== SOURCE PASSAGE ==
EtherCAT on PREEMPT_RT: send-recv tail ~50-80μs, looking for guidance

public inbox for linux-rt-users@vger.kernel.org
 help / color / mirror / Atom feed

* EtherCAT on PREEMPT_RT: send-recv tail ~50-80μs, looking for guidance 
@ 2026-01-30  5:33 김민수
  2026-03-12 16:15 ` Sebastian Andrzej Siewior
  2026-03-13 10:15 ` Alexander Dahl
  0 siblings, 2 replies; 4+ messages in thread
From: 김민수 @ 2026-01-30  5:33 UTC (permalink / raw)
  To: linux-rt-users

To: linux-rt-users@vger.kernel.org
Subject: EtherCAT on PREEMPT_RT: send-recv tail ~50-80μs, looking for guidance

--
Hi all,

I'm working on reducing worst-case EtherCAT send-recv round-trip
latency on PREEMPT_RT 6.8-rt8, targeting under 50μs. I've done
ftrace analysis over ~50k cycles and tried two kernel-side fixes,
but the measured tail (50-80μs) exceeds what my trace can account
for (~31μs). I'd appreciate help identifying what I'm missing.

== Environment ==

  - Kernel: 6.8.0-rt8 (PREEMPT_RT)
  - CPU: Intel, core 3 isolated
    - isolcpus=domain,managed,3 nohz_full=3 rcu_nocbs=3
    - intel_pstate=disable idle=poll intel_idle.max_cstate=0
  - NIC: RTL8168H (r8169 driver), IRQ pinned to CPU3
    - Coalescing off: rx-usecs=0, rx-frames=1
  - EtherCAT master: SOEM (Open EtherCATsociety)
===
== LISTED RECORDS ==
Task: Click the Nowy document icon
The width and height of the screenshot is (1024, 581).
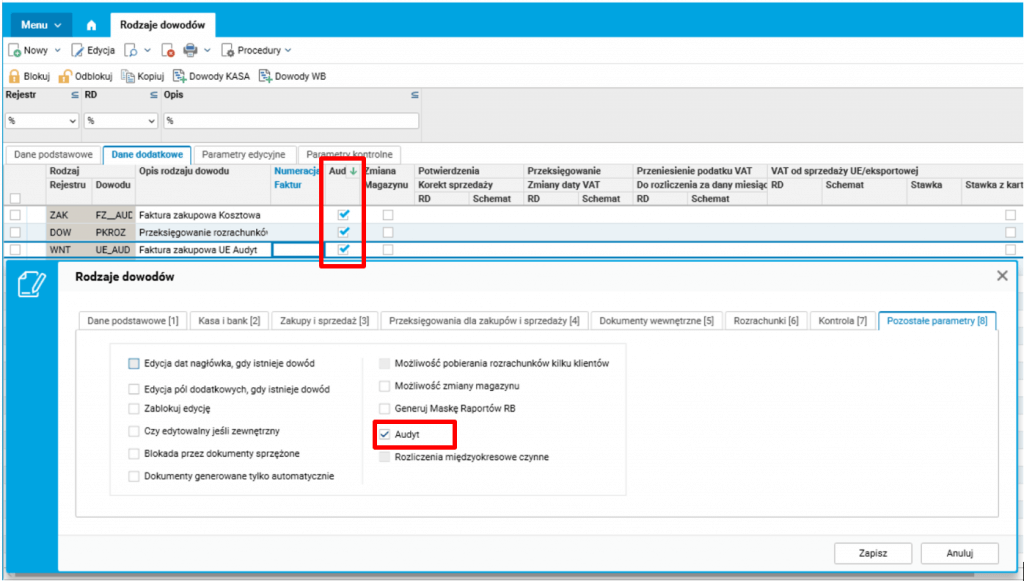Action: [x=14, y=50]
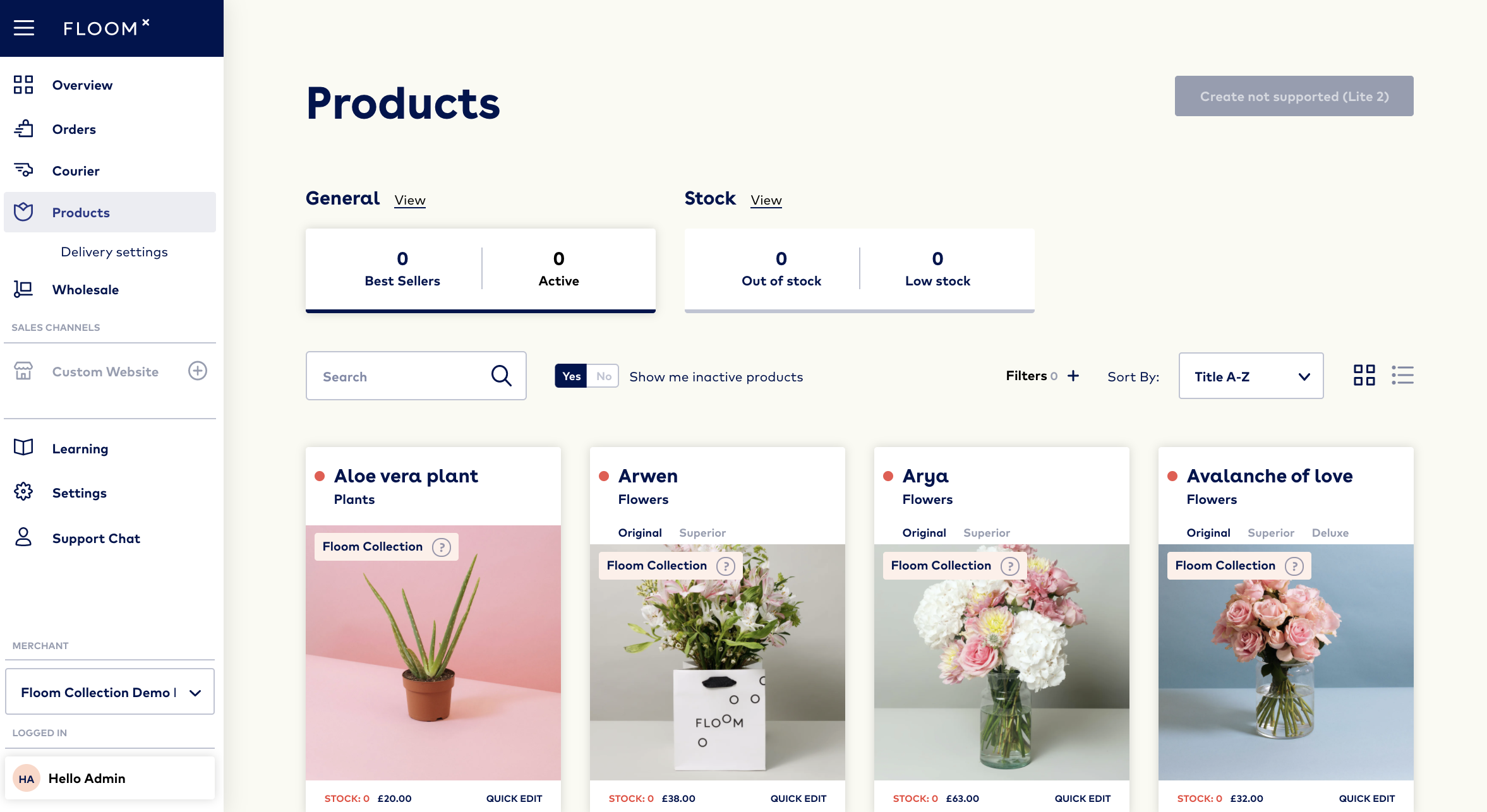The width and height of the screenshot is (1487, 812).
Task: Open the hamburger navigation menu
Action: [24, 28]
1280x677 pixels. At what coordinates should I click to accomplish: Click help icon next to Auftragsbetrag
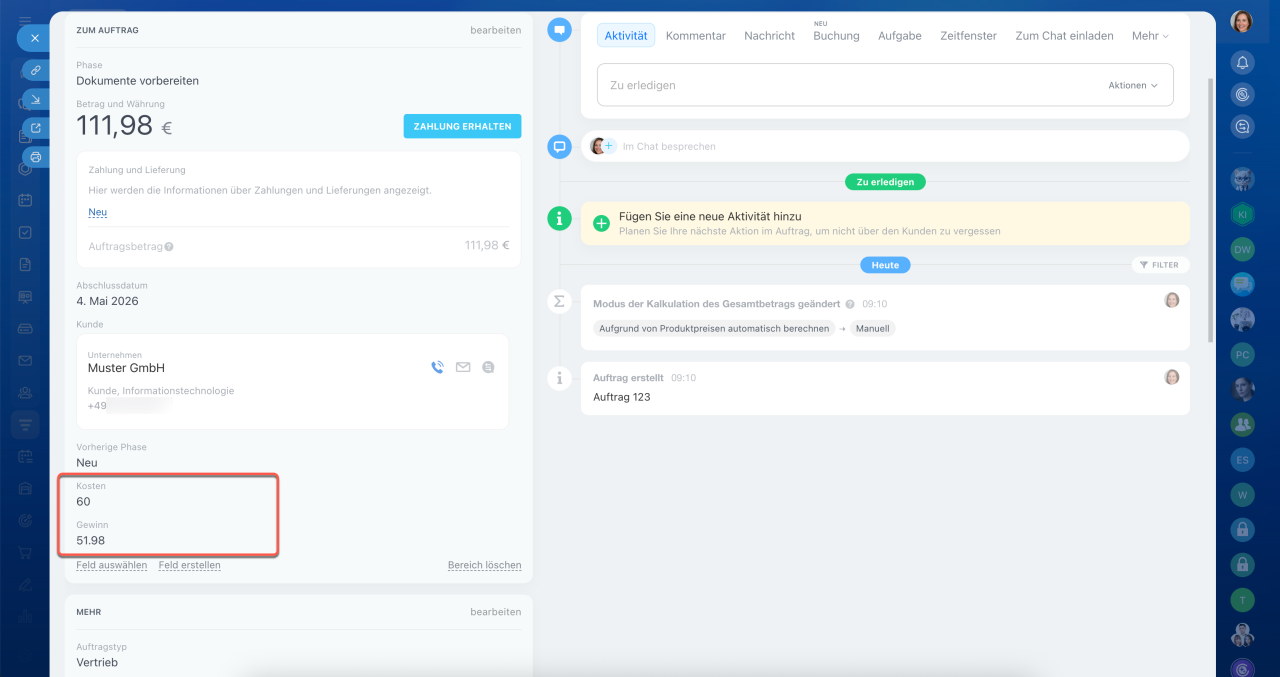click(x=169, y=246)
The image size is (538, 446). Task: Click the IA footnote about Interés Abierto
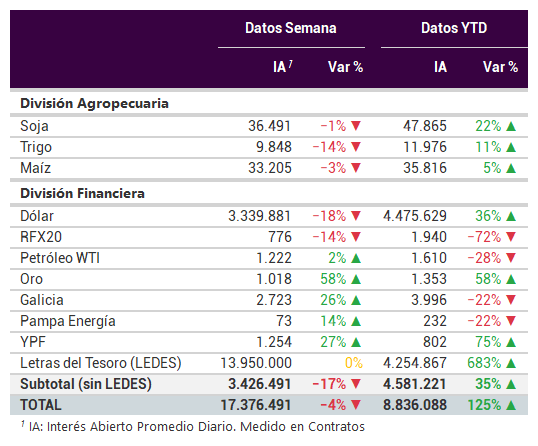[193, 426]
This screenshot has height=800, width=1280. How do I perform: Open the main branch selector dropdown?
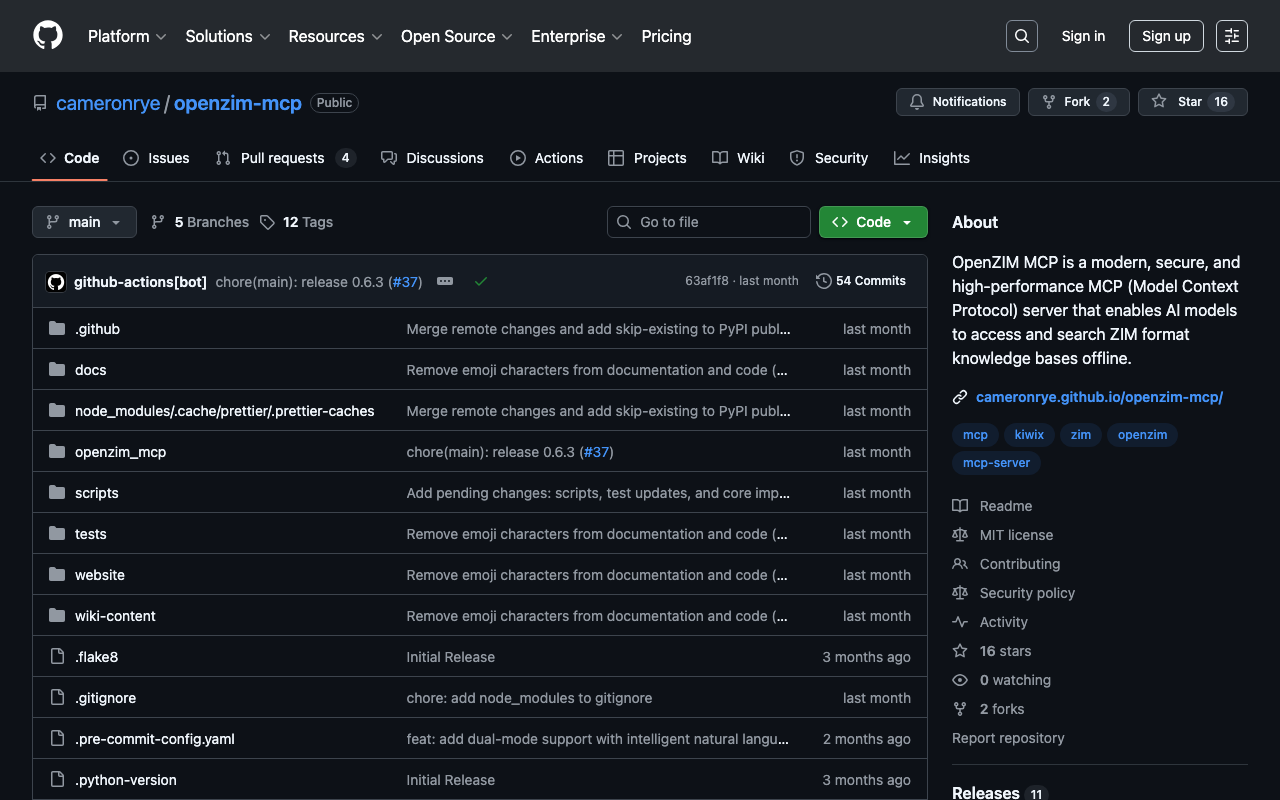click(84, 222)
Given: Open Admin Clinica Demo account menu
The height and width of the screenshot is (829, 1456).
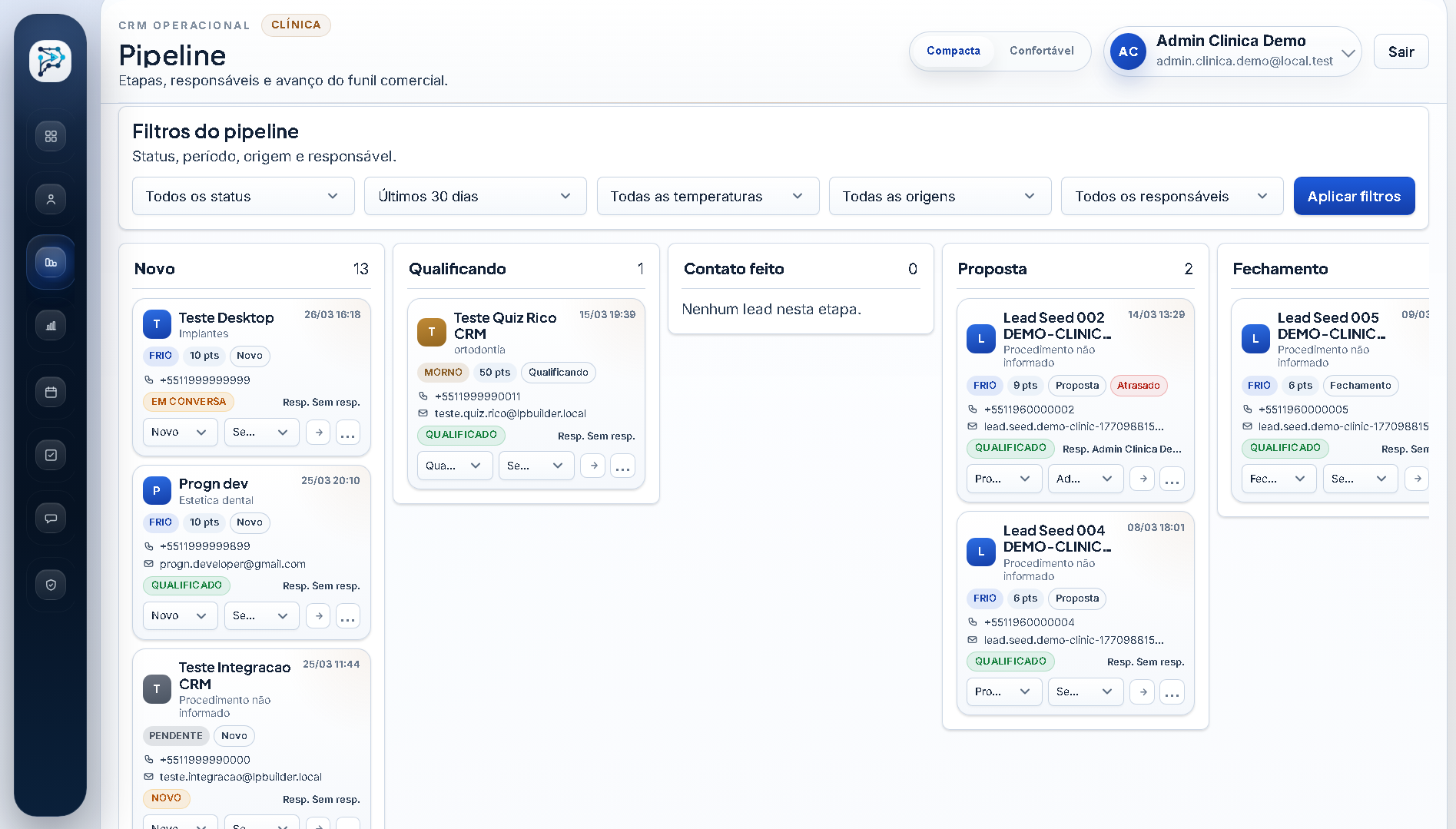Looking at the screenshot, I should tap(1232, 51).
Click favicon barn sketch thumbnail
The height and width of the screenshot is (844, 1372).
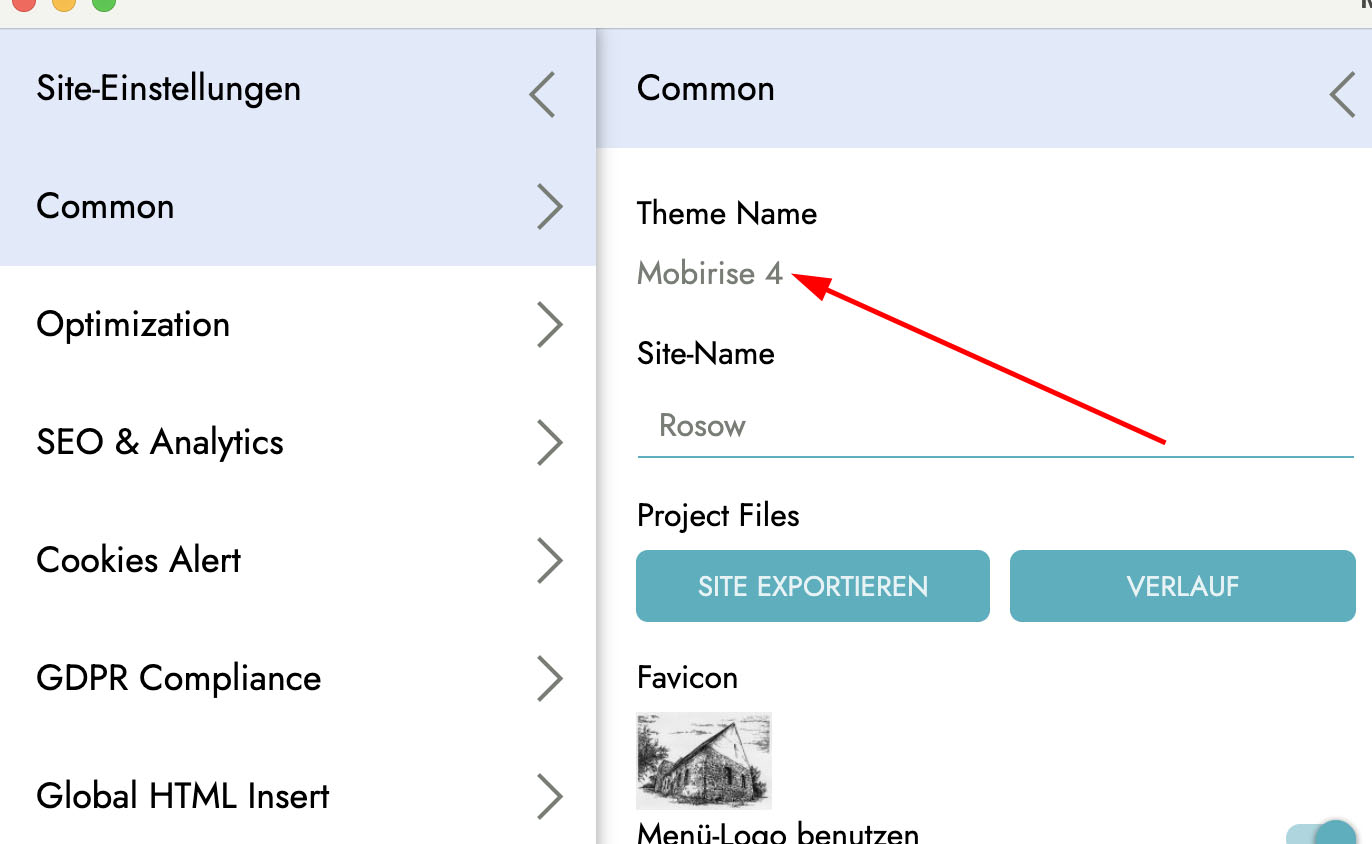click(x=704, y=761)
===
**WORK TO COMPLETE**
(a) Write out the EtherCAT latency post from "- Kernel: 6.8.0-rt8" to "SOEM (Open EtherCATsociety)".
(b) Continue the EtherCAT latency post from the point where it stops.

**ANSWERS BY TASK**
(a)
- Kernel: 6.8.0-rt8 (PREEMPT_RT)
  - CPU: Intel, core 3 isolated
    - isolcpus=domain,managed,3 nohz_full=3 rcu_nocbs=3
    - intel_pstate=disable idle=poll intel_idle.max_cstate=0
  - NIC: RTL8168H (r8169 driver), IRQ pinned to CPU3
    - Coalescing off: rx-usecs=0, rx-frames=1
  - EtherCAT master: SOEM (Open EtherCATsociety)

(b)
    - SCHED_FIFO 99, pinned to CPU3, 1ms cycle
    - AF_PACKET raw socket (ETH_P_ECAT)
    - Measures send-recv with clock_gettime(CLOCK_MONOTONIC)

== What I've tried ==

Using ftrace (function_graph + sched_switch) on CPU3:

1) ksoftirqd preemption during NAPI poll

   During rtl8169_poll() → napi_gro_receive() → sock_def_readable()
   → wake_up(), SOEM (FIFO 99) preempts ksoftirqd/3 (CFS) mid-poll.
   SOEM then blocks on rt_spin_lock (socket wq_head->lock, held by
   wake_up) → D state ~2μs → returns to ksoftirqd → preempts again
   after recv() completes. Measured overhead: 5.5μs mean, up to 25μs.

   Fix: chrt -f -p 99 ksoftirqd/3

   Result: D state eliminated, recv() peak improved ~3μs, but
   max got worse (77μs → 88μs).

2) TX completion IRQ elimination

   Each cycle generates two polls: TX IRQ triggers poll#1 (rtl_tx
   cleanup only, ~1.3μs), then RX IRQ triggers poll#2. Gap: 3-13μs.

   Fix: Masked TxOK from interrupt enable register.

   Result: recv() distribution narrowed, but send-recv unchanged
   (TX poll + gap overlaps with wire delay).

   Combined: No improvement beyond H1 alone.

== The discrepancy I can't explain ==

send-recv breakdown with H1 applied (from sched_switch trace):

  Component         Mean    Tail (P99/Max)
  -------------------------------------------
  send() syscall    ~2μs    stable
  Wire RTT          ~7μs    stable
  RX IRQ handling   ~2μs    ~3μs
  Sched delay       ~1μs    ~10μs
  Poll start delay  ~1μs    ~13μs
  RX poll (napi)    ~5μs    ~6μs
  recv() return     ~1μs    stable
  -------------------------------------------
  Trace total       ~19μs   ~31μs

But SOEM measures send-recv tails of 50-80μs using
clock_gettime(CLOCK_MONOTONIC) around the send()+recv() pair.

That's a gap of roughly 19-49μs that my trace doesn't cover.

My tracing (function_graph on rtl8169_poll + sched_switch events)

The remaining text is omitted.